I am still learning and growing in my faith and trying to comprehend the many mysteries in life...like, 
"God is all-powerful, pure, undiluted love. But He is not like a genie who appears when we rub the magic lamp and grants us three wishes."  The Storm Inside

"So many times I get into the mindset that this one thing is going to complete me and make my life so much better, when in reality, only God is our true source and joy. Instead of giving into my (sometimes) toddler-like demands, He leads me back into hoping in Him alone, as He is the only sure thing I have in this world."

"I need to be at rest in the midst of the unknown, content without getting what I want and so thankful for everything I have that I honestly don’t care if I get anything else. So true, yet easier said than done. It’s something I wish I could make happen, yet I know it’s a process and I need to submit to that process. And when I struggle, I need to learn to lean on God because He’s the one that can actually change me."

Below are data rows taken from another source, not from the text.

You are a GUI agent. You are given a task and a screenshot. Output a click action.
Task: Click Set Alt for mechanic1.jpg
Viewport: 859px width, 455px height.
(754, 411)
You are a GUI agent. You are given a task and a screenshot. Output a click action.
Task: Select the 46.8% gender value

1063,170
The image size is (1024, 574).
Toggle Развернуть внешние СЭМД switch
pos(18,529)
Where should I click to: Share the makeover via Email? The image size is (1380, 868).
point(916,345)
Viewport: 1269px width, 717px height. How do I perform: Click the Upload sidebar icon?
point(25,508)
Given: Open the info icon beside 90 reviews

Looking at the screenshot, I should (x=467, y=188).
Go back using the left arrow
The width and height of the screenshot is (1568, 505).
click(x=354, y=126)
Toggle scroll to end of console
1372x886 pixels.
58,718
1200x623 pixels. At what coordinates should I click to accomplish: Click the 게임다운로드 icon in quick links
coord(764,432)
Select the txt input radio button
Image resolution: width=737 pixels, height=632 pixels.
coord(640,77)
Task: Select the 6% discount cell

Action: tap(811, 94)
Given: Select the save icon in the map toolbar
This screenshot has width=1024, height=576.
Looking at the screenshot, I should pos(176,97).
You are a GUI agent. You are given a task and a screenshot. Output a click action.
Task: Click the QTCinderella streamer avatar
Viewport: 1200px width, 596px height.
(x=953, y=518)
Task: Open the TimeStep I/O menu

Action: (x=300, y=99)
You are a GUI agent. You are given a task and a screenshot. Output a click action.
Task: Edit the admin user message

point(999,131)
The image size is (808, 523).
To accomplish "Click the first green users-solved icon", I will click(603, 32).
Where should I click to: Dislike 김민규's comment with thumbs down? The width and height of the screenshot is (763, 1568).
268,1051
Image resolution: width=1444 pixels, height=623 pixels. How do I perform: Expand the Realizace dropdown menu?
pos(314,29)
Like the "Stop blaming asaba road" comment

"We never know how God is working behind the scenes and that’s why it is important to trust Him and know that HE has what's best for us, even when our flesh screams for something else."

One thing that is definitely a hardship for me - and, as I read other's writings, I am learning that most of us deal with - is disappointment.(as well as hurt and heartache)















Disappointment: the feeling of sadness or displeasure caused by the defeat of one’s hopes or expectations

There are different kinds of disappointment.
There's the "awe, shucks" kind of disappointment on the one hand (like when your favorite team doesn't win or you don't get to eat at your favorite restaraunt.) 
And then there's the kind of disappointment that reaches our heart and makes us hurt so deeply we can hardly breathe.(like not being able to conceive a child, or in my case, not being able to see and share in the joy of your child having a relationship with Jesus Christ.)

Just a few side-notes that I've also learned about parenting adult children:
  • "To most parents, their children are their world. To put it bluntly, after a child reaches eighteen years of age, the only rights a parent has in regard to input in that child’s life, is the rights that the child gives them. The child is sensing their independence and wants the freedom to live their life. So only at invitation does a parent of an adult child have the right of voice or opinion." source
  • Whether we like it or not, at some point, those closest to us disappoint or hurt us.  People run from the truth, create some false sense of reality and act in ways that we know are not good.  People make mistakes and, choices that are clearly wrong or unhealthy.  It's so easy for us to see, and it seems nearly impossible for them to see.  Sometimes bad choices and decisions turn into long lasting bad habits we cannot understand. Because of these choices, we find ourselves either disappointed in ourselves and/or others.
  • It's hard to see our children fall, but sometimes we have to. Sometimes we have to ask ourselves whether intervening is in their best interest. There are a million ways to love a child, but in our quest to make them happy, let us stay mindful that sometimes it takes short-term pain to earn long-term gain.
What does disappointment do? 
  • Disappointment can be agonizing and make us feel paralyzed in time.  It can be life changing.  
  •  Disappointment feels like the mortal enemy of  hope. 
  •  Disappointment saps us of our energy and hinders the work of the Holy Spirit in our lives.
  •  It can turn inward at ourselves or out toward another. It can even get turned toward God.
I need to ask myself these questions:
        What causes me to be disappointed?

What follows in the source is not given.